* EXERCISE GOAL: Search the records for the string "computer" and copy every line in which it appears.

(Collected data)
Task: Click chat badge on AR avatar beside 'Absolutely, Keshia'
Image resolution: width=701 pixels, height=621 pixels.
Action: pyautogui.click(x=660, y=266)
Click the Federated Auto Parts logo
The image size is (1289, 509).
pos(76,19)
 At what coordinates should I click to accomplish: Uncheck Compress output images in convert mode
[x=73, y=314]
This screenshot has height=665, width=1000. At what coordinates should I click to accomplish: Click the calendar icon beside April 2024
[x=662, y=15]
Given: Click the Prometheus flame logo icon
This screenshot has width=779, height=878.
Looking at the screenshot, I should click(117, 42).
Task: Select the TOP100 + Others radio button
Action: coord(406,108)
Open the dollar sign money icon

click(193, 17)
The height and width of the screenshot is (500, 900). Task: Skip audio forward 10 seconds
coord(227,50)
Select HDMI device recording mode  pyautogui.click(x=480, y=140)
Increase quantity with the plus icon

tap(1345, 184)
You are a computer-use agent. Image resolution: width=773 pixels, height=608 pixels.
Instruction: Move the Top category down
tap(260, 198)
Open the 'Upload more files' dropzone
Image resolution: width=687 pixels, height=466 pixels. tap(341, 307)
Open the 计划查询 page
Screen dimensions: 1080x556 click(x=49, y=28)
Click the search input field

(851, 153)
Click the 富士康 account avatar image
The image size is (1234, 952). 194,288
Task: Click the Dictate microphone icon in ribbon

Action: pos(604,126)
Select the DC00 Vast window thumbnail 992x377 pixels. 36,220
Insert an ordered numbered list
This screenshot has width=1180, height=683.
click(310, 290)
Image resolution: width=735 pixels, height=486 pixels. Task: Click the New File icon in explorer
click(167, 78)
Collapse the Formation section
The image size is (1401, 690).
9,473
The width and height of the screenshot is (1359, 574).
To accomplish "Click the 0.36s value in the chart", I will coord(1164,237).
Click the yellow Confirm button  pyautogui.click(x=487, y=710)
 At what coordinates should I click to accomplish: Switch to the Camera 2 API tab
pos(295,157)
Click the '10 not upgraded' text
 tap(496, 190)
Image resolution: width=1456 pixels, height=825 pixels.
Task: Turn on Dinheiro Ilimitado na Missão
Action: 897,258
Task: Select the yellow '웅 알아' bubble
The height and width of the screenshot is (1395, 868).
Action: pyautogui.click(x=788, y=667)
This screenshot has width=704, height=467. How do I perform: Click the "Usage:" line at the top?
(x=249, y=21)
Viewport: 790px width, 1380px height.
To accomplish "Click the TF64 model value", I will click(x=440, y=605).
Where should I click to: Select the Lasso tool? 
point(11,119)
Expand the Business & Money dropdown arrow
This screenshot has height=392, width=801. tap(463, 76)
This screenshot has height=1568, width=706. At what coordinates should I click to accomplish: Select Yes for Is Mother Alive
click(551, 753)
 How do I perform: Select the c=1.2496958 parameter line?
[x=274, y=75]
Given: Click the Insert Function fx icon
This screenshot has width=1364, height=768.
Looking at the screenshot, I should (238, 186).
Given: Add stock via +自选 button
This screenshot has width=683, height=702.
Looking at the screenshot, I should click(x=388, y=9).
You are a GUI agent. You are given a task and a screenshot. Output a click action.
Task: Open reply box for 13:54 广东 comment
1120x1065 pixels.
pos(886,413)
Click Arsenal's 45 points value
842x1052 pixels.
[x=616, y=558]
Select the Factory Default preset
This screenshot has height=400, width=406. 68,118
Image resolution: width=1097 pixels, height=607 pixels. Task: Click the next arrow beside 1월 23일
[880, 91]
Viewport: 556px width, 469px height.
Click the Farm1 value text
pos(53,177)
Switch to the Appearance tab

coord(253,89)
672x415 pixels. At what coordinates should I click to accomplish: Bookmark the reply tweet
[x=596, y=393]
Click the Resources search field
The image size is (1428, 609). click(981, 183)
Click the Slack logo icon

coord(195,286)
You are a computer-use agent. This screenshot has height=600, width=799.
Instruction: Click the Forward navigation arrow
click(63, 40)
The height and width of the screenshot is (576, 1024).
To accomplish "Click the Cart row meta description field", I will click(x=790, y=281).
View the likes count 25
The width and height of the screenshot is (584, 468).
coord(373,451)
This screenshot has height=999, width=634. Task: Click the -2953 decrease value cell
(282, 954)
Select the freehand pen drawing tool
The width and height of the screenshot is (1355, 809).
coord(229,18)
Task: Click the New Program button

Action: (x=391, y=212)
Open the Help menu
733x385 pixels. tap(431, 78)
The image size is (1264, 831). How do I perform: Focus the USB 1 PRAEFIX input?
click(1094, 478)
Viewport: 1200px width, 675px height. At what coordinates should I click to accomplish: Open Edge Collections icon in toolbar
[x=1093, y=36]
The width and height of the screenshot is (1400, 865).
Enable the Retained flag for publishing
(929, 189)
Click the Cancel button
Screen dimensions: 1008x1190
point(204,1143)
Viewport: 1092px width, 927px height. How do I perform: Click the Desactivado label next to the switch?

* ANSWER FOR THIS EXERCISE:
You are a computer-use agent. Image resolution: width=773 pixels, height=608 pixels.
You are a computer-use agent. This screenshot has height=600, width=799.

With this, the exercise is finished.